Among those booked on Virgin Galactic's first mission are Branson, his son Sam and daughter Holly. Angelina Jolie is scheduled for an early flight, as is her partner, Brad Pitt. Others booking the £125,000 journey include Ashton Kutcher, Formula 1 drivers Rubens Barrichello and Niki Lauda, and scientists James Lovelock and Stephen Hawking; Princess Beatrice and Paris Hilton also make appearances on early flight schedules.
Virgin Galactic – which Branson describes as "by far and away my boldest venture" – has so far received deposits from 520 customers who want to escape Earth, albeit for a very short period of time. First flights are scheduled for the end of 2013. But Branson is not without competition, as will be apparent this week in London when delegates gather for the third European conference on space tourism. The event will reveal the startling progress that has been made in an industry that only existed in science-fiction writers' minds a couple of decades ago.
For example, Andrew Nelson, CEO of the aerospace consortium XCOR, based in Mojave, California, is scheduled to report on the progress of his Lynx spacecraft. It is designed to take off and land like a plane. Lynx has room for just a pilot and one passenger, and trials are set to start this year with commercial launches in 2014. The Russian company Orbital Technologies made headlines last year when it revealed plans to construct a Hotel in the Heavens. In this orbiting, four-room guest house, customers will be able to cavort in zero gravity for several days – though at a price: £500,000 for a seat on the Soyuz rocket to take them into orbit and a further £100,000 for a five-night stay. Food will be microwaved, there will be no alcohol and the water will be recycled. On the other hand, the views will be out of this world.
A key common factor for these projects is the price-tag: steep but not prohibitive. It costs around £30,000 to £75,000 to make an attempt to climb Mount Everest, for example, and it is no coincidence that flights by Virgin Galactic and XCOR are priced only slightly higher – to capture the high-adventure tourism market dominated by wealthy people.

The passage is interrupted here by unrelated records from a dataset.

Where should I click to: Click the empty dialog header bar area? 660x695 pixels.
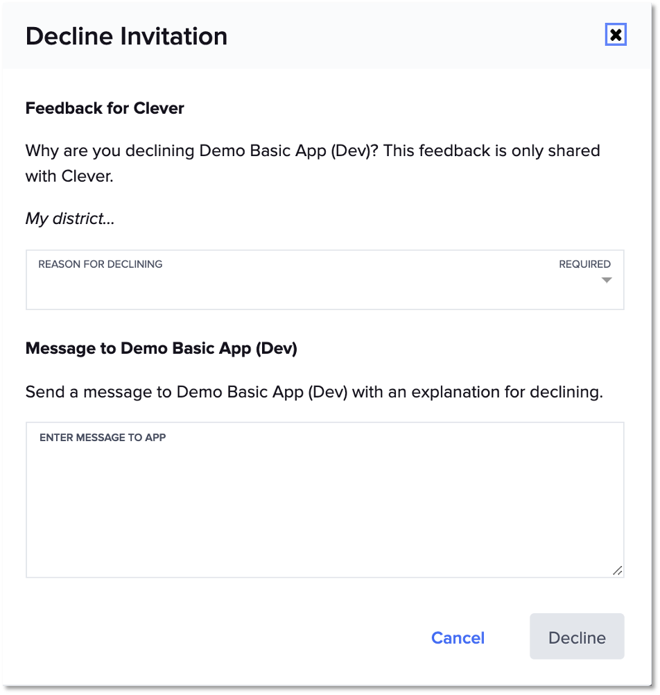click(416, 36)
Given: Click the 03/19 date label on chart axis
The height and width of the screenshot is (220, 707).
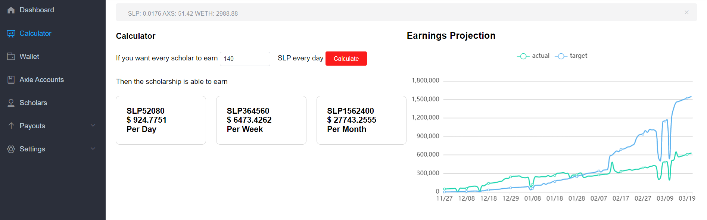Looking at the screenshot, I should 687,198.
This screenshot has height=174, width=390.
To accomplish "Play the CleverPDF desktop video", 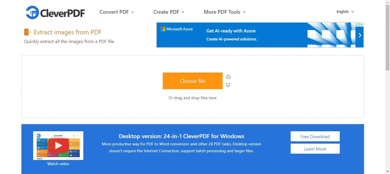I will 58,145.
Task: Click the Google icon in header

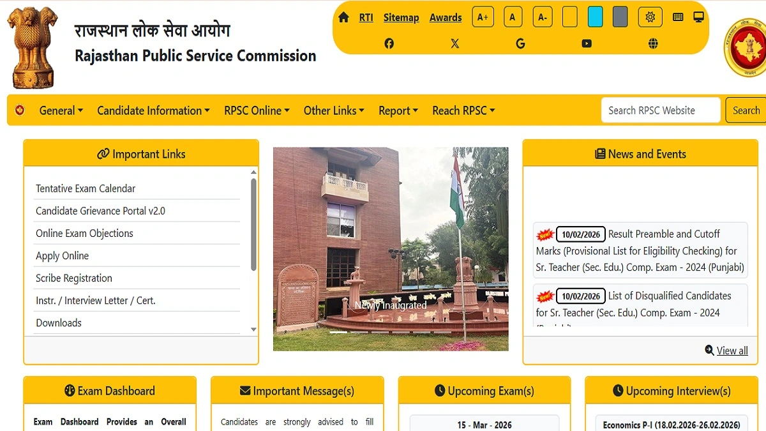Action: (520, 43)
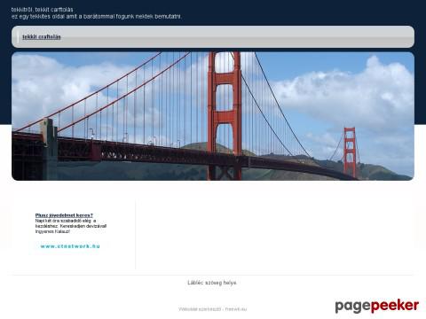Click the distant small red bridge tower
Image resolution: width=426 pixels, height=319 pixels.
[x=350, y=152]
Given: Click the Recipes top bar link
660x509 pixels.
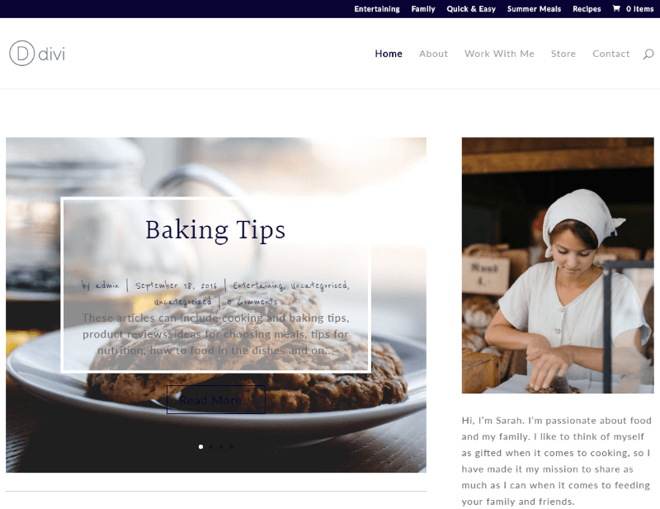Looking at the screenshot, I should click(587, 9).
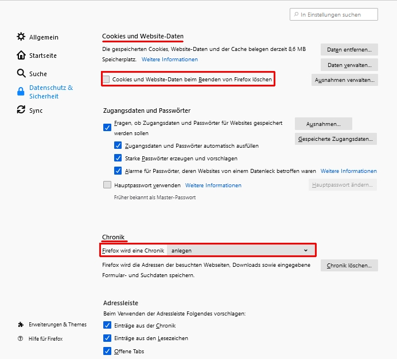Click the Erweiterungen puzzle piece icon

point(21,325)
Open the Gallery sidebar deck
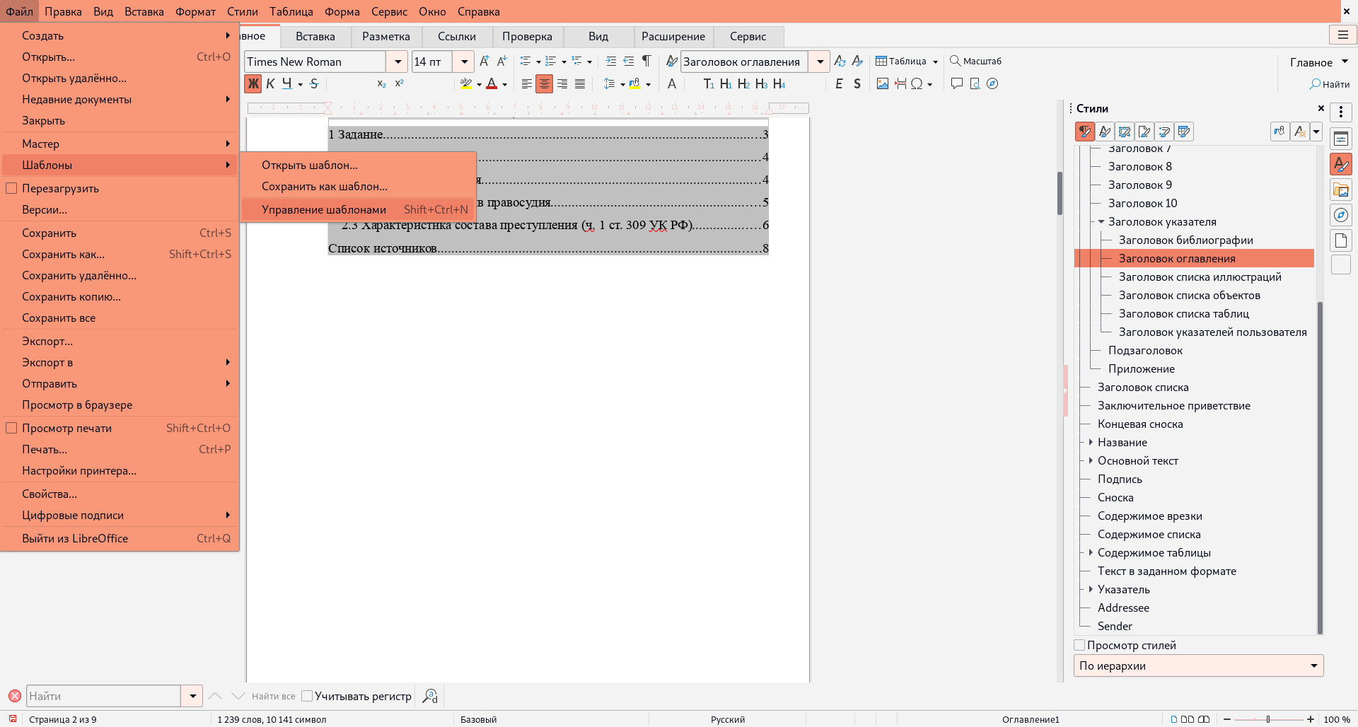Viewport: 1358px width, 727px height. 1340,190
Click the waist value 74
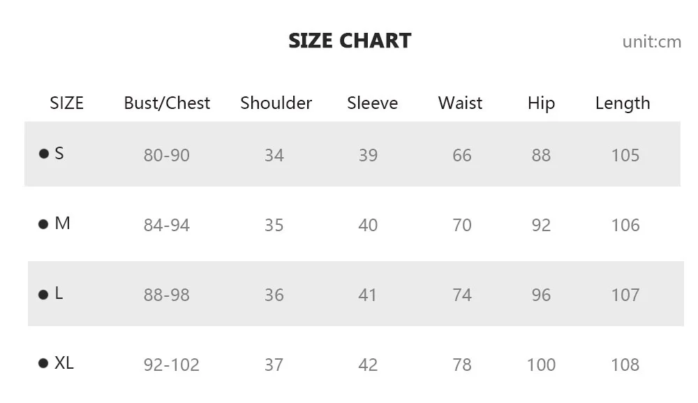This screenshot has height=403, width=698. [x=462, y=295]
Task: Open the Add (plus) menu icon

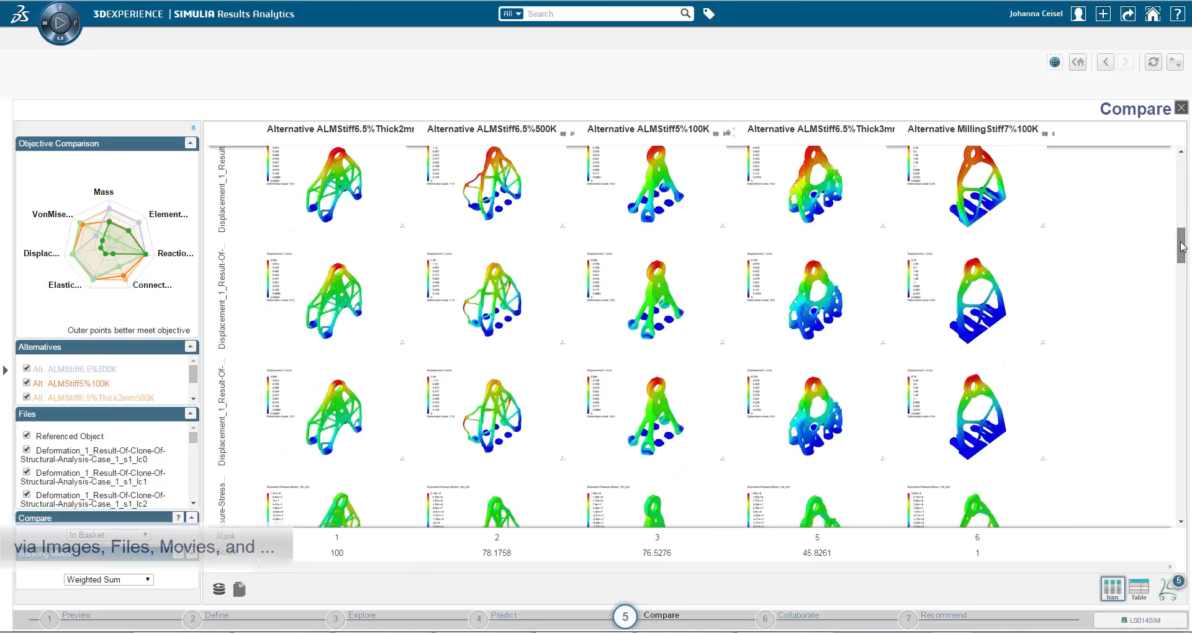Action: pyautogui.click(x=1103, y=14)
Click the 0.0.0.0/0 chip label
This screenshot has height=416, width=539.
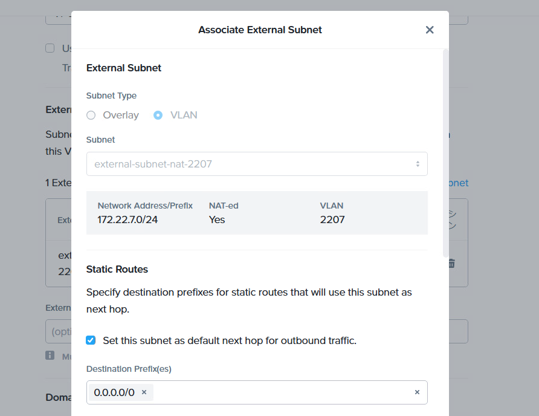click(x=114, y=392)
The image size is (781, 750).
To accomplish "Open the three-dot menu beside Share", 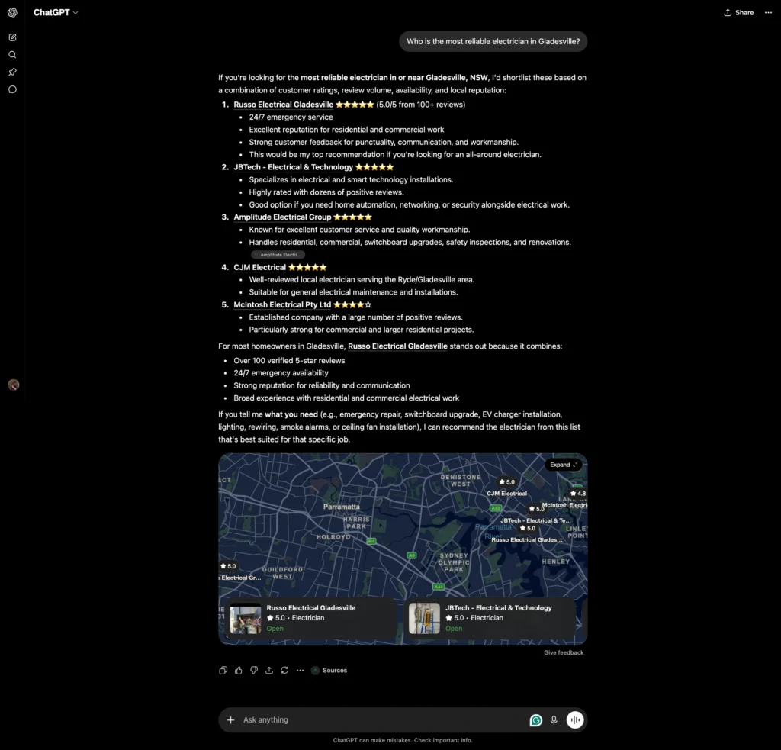I will (768, 12).
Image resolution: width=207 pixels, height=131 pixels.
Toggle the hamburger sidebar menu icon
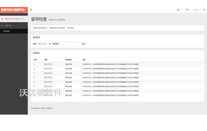[x=31, y=9]
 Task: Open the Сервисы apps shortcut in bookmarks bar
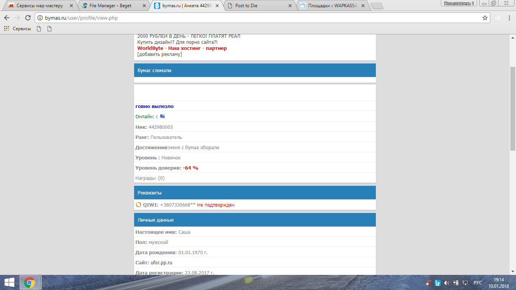(18, 29)
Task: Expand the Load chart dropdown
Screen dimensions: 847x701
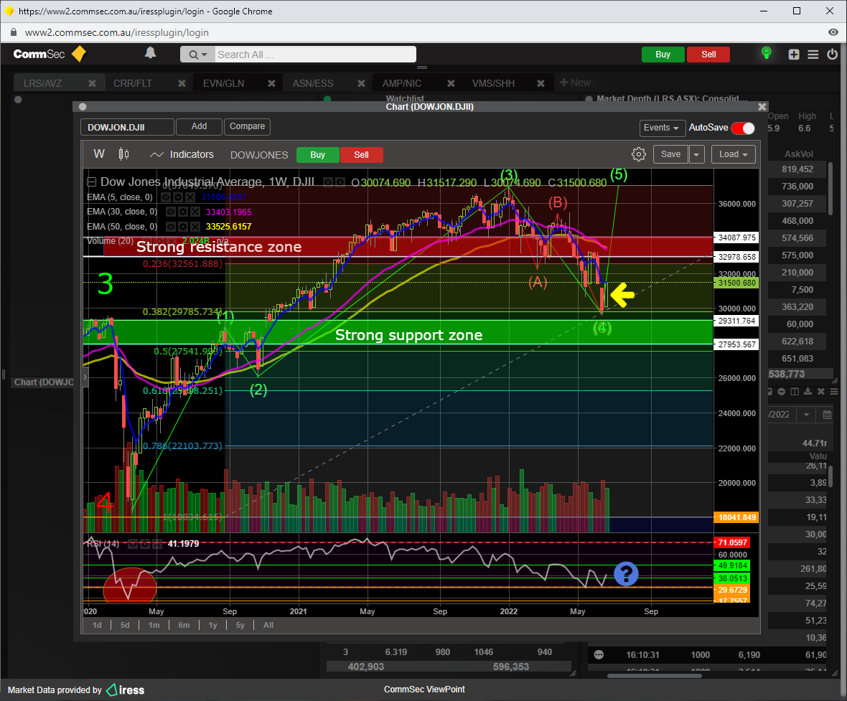Action: [x=733, y=154]
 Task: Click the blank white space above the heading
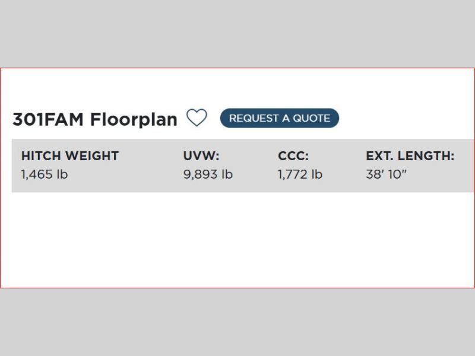pos(238,86)
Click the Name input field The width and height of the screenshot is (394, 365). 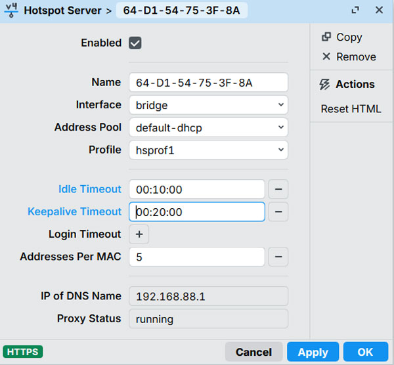[208, 83]
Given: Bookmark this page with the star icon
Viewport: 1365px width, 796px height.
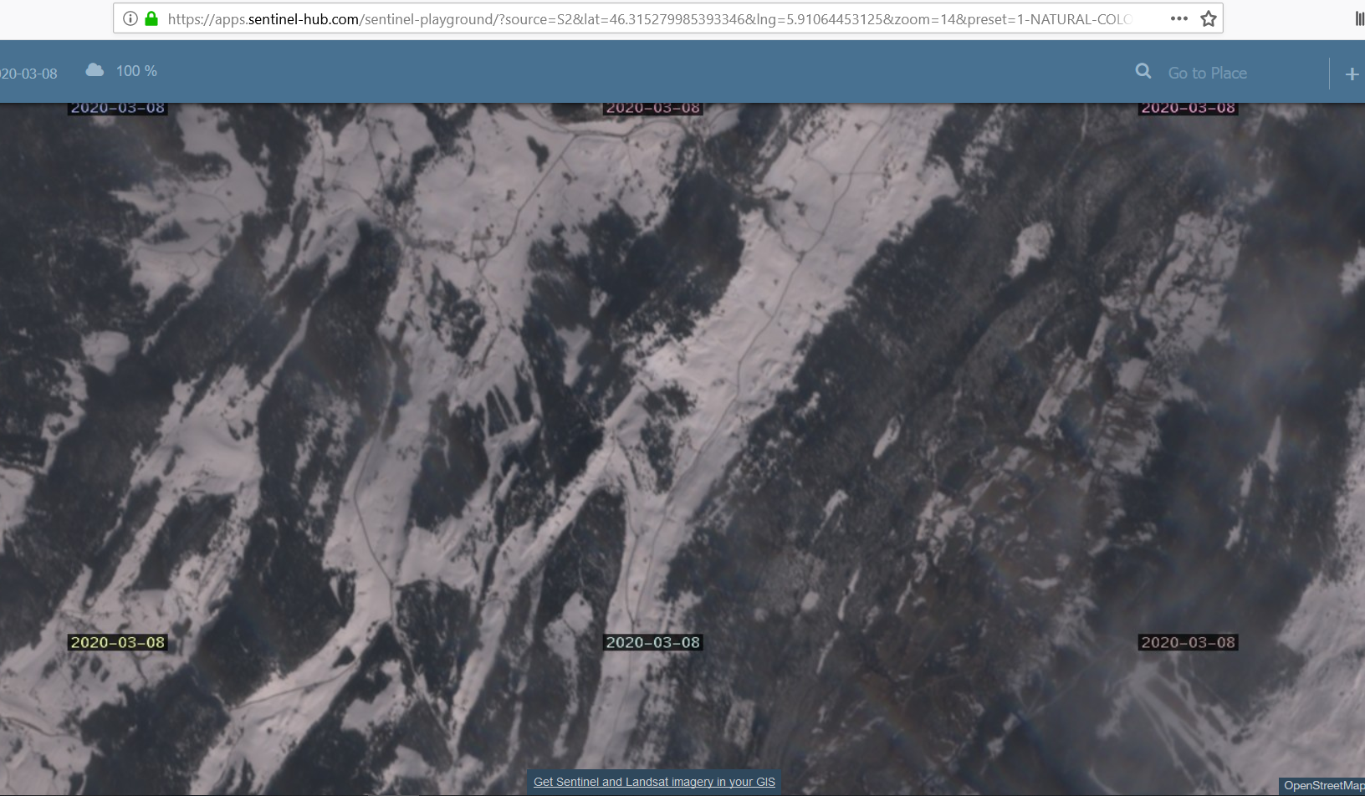Looking at the screenshot, I should tap(1208, 18).
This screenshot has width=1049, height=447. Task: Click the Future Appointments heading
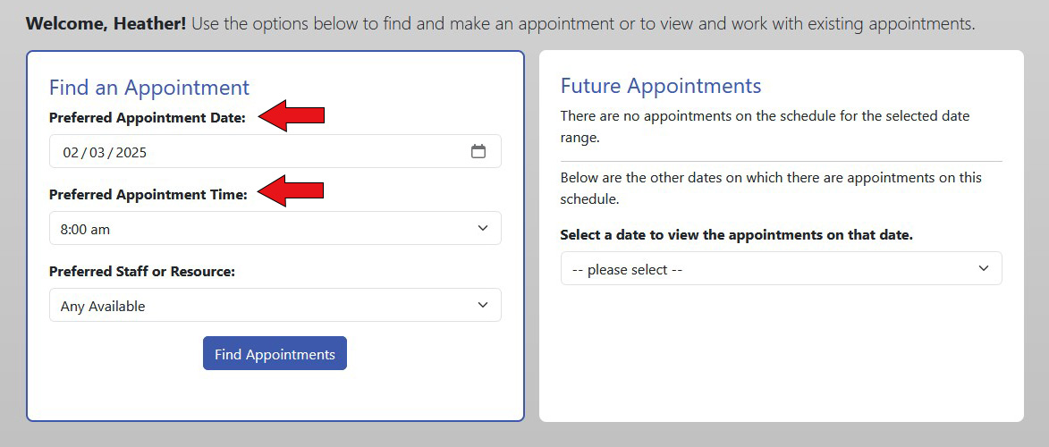(661, 86)
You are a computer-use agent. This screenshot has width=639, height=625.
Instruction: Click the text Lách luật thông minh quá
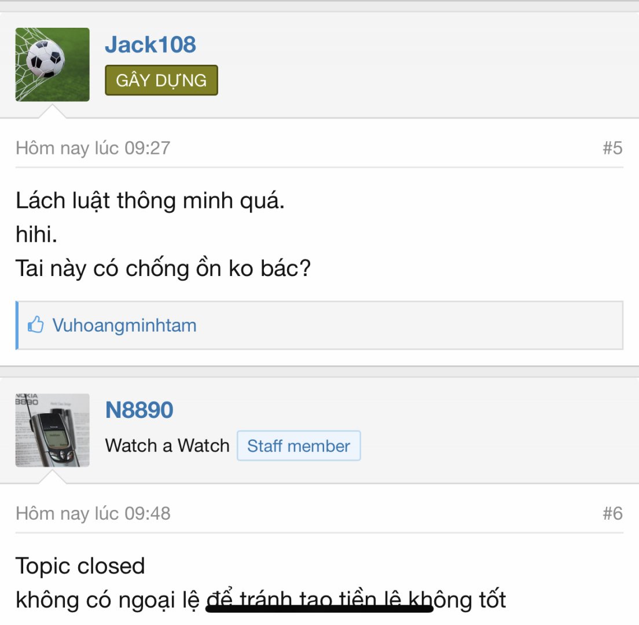(x=150, y=201)
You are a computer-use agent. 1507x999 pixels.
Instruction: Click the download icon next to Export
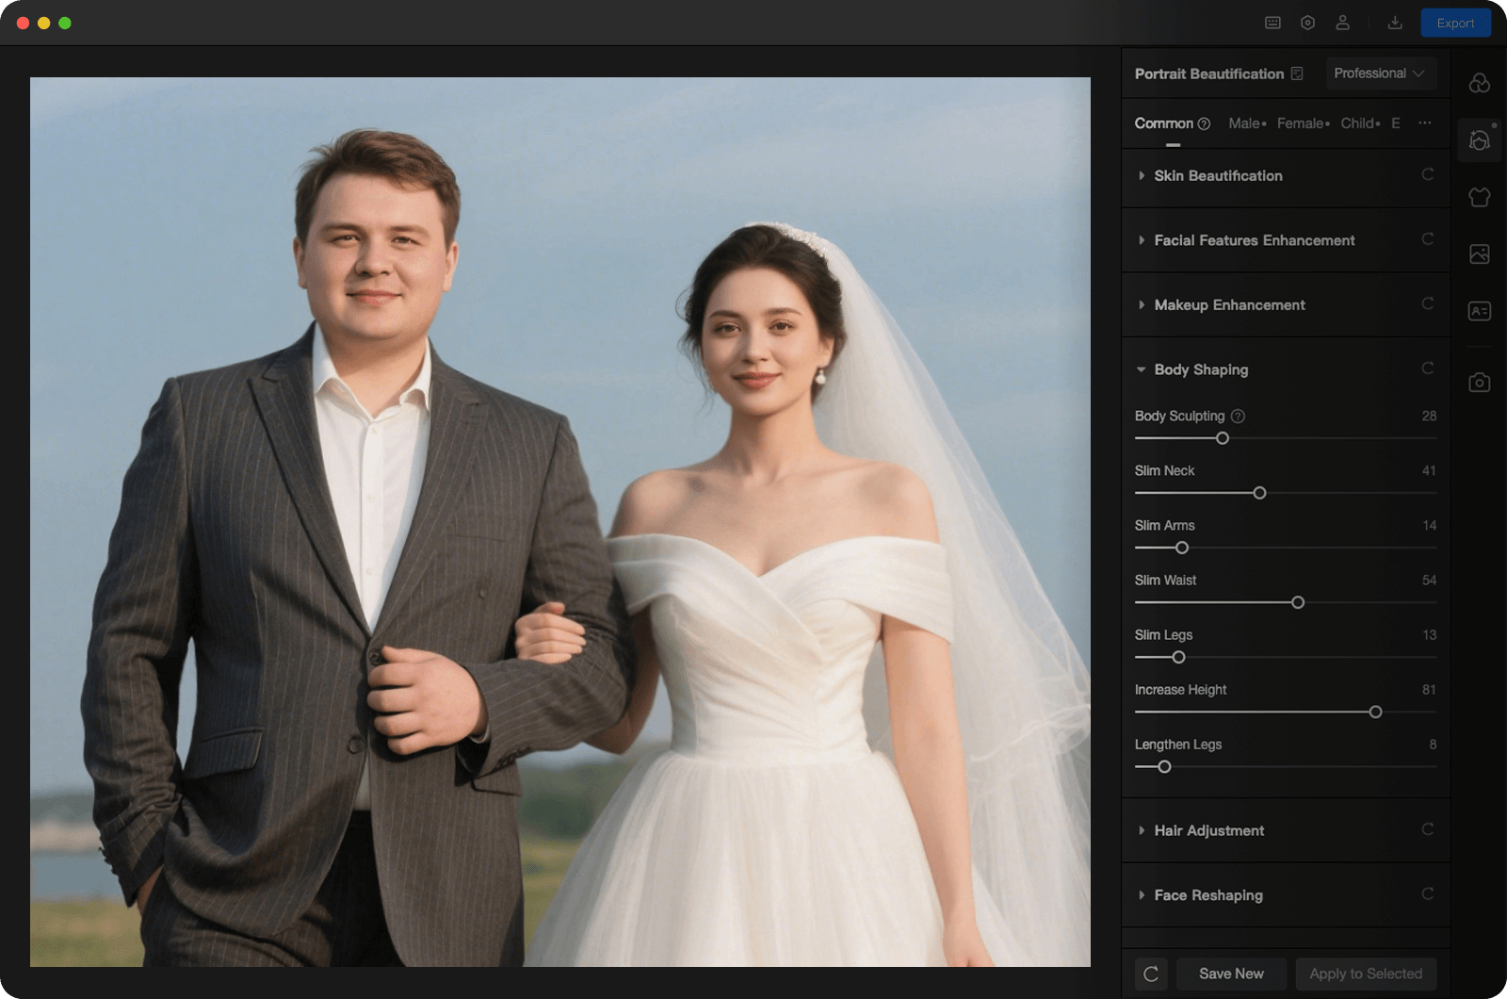tap(1395, 23)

This is scarcely bringing spaceflight to the masses, of course, but it will make it more available than has previously been the case. To date only seven people, all billionaires, have bought their way into space for a week's stay at the International Space Station (ISS). The most recent of these was Guy Laliberté, the Canadian founder of Cirque du Soleil, who paid £22m for a flight in which he went to the ISS before donning a clown's red nose for his descent to Earth in a Soyuz capsule.